:: The exercise ::
Reproduce the lines from the one containing "Online gépírásteszt (381, 39)" up to and including the one containing "Mac (155, 739)", replacing "Premium" with "Exclusive" and leaving everything else unchanged.

:: Data excerpts ::
^^^^^^^^
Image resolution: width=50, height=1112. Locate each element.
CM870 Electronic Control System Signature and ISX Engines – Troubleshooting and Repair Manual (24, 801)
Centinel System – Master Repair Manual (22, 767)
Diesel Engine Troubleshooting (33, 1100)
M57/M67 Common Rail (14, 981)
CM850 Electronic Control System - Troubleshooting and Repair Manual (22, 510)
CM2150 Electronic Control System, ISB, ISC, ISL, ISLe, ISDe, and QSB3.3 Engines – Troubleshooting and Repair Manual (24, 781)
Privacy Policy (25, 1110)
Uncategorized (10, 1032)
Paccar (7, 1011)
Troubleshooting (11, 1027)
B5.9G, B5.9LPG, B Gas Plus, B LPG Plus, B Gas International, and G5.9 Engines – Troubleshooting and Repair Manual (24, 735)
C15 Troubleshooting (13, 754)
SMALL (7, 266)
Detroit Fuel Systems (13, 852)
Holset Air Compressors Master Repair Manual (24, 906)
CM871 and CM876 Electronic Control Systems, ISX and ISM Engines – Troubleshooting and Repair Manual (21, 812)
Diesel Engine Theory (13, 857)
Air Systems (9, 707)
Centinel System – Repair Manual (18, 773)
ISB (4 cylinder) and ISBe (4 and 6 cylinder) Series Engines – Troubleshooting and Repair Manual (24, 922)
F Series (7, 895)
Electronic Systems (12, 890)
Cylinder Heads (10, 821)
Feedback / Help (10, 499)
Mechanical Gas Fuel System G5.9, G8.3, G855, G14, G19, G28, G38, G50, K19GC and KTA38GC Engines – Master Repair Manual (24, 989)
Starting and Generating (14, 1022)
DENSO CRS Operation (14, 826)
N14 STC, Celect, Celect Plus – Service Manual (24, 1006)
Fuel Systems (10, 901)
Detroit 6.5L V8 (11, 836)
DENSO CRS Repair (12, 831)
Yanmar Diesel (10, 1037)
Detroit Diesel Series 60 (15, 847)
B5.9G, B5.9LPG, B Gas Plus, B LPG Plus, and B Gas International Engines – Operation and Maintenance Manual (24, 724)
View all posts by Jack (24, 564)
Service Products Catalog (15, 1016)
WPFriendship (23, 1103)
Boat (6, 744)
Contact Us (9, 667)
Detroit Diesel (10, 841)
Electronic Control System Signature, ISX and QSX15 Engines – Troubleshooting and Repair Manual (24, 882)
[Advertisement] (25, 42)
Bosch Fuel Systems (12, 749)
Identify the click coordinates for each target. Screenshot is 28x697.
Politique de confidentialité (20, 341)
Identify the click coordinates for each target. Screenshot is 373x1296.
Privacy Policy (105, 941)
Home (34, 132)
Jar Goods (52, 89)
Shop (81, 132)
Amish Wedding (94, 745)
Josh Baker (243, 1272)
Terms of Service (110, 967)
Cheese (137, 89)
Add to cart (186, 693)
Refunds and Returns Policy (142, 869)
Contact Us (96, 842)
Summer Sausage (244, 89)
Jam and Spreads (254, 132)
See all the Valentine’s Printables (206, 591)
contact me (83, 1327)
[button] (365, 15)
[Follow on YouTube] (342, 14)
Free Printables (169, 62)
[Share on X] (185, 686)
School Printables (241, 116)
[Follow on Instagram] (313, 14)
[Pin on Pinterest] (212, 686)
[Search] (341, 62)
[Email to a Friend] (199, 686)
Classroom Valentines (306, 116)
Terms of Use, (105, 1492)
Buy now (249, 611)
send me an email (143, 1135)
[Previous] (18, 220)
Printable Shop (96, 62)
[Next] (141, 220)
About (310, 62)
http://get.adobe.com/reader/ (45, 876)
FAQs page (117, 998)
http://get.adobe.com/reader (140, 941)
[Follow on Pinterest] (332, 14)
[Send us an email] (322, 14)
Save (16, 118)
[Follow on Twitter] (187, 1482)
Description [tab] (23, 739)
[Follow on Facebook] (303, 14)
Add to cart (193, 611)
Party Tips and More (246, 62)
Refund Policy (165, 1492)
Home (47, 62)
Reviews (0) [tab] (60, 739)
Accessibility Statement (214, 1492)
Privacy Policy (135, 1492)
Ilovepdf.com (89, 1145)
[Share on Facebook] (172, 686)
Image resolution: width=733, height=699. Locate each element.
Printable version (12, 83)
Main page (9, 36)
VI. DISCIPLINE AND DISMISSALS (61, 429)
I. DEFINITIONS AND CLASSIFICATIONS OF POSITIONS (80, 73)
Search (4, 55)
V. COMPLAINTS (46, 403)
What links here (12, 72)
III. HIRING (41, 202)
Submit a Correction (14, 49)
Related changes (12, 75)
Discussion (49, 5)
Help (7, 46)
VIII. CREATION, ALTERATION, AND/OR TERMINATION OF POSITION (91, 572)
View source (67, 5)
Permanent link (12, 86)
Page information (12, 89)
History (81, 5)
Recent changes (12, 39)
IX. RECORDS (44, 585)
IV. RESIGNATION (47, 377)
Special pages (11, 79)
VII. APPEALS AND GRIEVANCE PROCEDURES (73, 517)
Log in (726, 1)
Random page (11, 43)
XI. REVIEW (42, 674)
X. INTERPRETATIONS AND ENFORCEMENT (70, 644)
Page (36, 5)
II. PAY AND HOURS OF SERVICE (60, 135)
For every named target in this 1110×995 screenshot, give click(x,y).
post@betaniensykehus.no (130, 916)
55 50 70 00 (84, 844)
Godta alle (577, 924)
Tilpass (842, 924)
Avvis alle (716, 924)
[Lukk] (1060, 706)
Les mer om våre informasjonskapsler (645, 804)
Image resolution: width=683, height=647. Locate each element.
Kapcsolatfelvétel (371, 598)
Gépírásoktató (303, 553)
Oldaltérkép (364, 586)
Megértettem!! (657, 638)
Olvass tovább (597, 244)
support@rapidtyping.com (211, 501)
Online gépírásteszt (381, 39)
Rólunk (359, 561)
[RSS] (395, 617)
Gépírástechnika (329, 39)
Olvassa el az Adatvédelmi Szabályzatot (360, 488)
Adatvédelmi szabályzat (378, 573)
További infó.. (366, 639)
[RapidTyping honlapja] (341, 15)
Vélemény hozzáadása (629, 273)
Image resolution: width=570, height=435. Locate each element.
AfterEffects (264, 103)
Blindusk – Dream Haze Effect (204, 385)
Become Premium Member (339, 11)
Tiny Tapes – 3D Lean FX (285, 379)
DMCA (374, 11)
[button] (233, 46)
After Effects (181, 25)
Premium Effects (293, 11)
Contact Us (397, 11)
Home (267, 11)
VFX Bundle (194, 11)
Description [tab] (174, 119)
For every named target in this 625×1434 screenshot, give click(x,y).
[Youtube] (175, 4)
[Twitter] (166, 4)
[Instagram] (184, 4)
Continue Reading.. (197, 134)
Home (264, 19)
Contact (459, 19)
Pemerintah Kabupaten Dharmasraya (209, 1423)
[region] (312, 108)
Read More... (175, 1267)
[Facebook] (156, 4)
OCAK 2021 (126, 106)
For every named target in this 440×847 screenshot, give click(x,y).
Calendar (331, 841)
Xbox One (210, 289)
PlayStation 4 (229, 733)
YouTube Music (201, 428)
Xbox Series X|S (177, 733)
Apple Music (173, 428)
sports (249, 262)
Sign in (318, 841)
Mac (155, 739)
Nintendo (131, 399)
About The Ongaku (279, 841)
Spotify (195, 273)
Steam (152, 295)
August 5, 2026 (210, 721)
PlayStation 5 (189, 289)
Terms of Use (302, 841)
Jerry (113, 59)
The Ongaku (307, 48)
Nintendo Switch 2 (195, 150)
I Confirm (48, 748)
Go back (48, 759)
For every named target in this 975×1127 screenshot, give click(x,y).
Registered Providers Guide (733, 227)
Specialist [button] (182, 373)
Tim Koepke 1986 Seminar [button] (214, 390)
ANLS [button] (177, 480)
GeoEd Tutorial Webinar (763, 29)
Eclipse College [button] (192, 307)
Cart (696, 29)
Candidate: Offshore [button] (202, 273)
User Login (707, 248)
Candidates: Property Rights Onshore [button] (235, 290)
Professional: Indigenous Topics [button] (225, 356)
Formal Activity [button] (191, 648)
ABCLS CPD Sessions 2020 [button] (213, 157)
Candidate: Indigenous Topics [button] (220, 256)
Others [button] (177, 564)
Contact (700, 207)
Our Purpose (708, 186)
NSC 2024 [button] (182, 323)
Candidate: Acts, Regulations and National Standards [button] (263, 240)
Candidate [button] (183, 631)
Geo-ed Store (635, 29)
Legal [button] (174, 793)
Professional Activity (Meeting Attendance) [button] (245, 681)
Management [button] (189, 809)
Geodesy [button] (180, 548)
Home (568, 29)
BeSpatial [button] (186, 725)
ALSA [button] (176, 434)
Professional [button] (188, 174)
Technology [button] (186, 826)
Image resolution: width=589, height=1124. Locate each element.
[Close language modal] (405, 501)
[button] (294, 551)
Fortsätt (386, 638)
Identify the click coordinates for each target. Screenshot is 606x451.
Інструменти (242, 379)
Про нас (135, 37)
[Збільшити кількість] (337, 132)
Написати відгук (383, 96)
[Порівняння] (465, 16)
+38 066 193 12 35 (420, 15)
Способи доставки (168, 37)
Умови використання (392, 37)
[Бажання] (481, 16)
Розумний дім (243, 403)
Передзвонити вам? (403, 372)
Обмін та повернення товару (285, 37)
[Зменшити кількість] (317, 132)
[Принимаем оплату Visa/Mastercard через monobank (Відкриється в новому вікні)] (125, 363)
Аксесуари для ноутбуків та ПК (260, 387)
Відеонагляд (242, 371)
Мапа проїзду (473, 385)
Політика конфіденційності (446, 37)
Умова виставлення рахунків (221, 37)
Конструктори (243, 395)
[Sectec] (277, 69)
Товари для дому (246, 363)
^^^^^^^^
:: Expected output ::
Online gépírásteszt (381, 39)
Rólunk (359, 561)
[RSS] (395, 617)
Gépírástechnika (329, 39)
Olvassa el az Adatvédelmi Szabályzatot (360, 488)
Adatvédelmi szabályzat (378, 573)
További infó.. (366, 639)
[RapidTyping honlapja] (341, 15)
Vélemény hozzáadása (629, 273)
Image resolution: width=570, height=435. Locate each element.
AfterEffects (264, 103)
Blindusk – Dream Haze Effect (204, 385)
Become Exclusive Member (339, 11)
Tiny Tapes – 3D Lean FX (285, 379)
DMCA (374, 11)
[button] (233, 46)
After Effects (181, 25)
Exclusive Effects (293, 11)
Contact Us (397, 11)
Home (267, 11)
VFX Bundle (194, 11)
Description [tab] (174, 119)
For every named target in this 625×1434 screenshot, give click(x,y).
[Youtube] (175, 4)
[Twitter] (166, 4)
[Instagram] (184, 4)
Continue Reading.. (197, 134)
Home (264, 19)
Contact (459, 19)
Pemerintah Kabupaten Dharmasraya (209, 1423)
[region] (312, 108)
Read More... (175, 1267)
[Facebook] (156, 4)
OCAK 2021 (126, 106)
For every named target in this 440×847 screenshot, give click(x,y).
Calendar (331, 841)
Xbox One (210, 289)
PlayStation 4 (229, 733)
YouTube Music (201, 428)
Xbox Series X|S (177, 733)
Apple Music (173, 428)
sports (249, 262)
Sign in (318, 841)
Mac (155, 739)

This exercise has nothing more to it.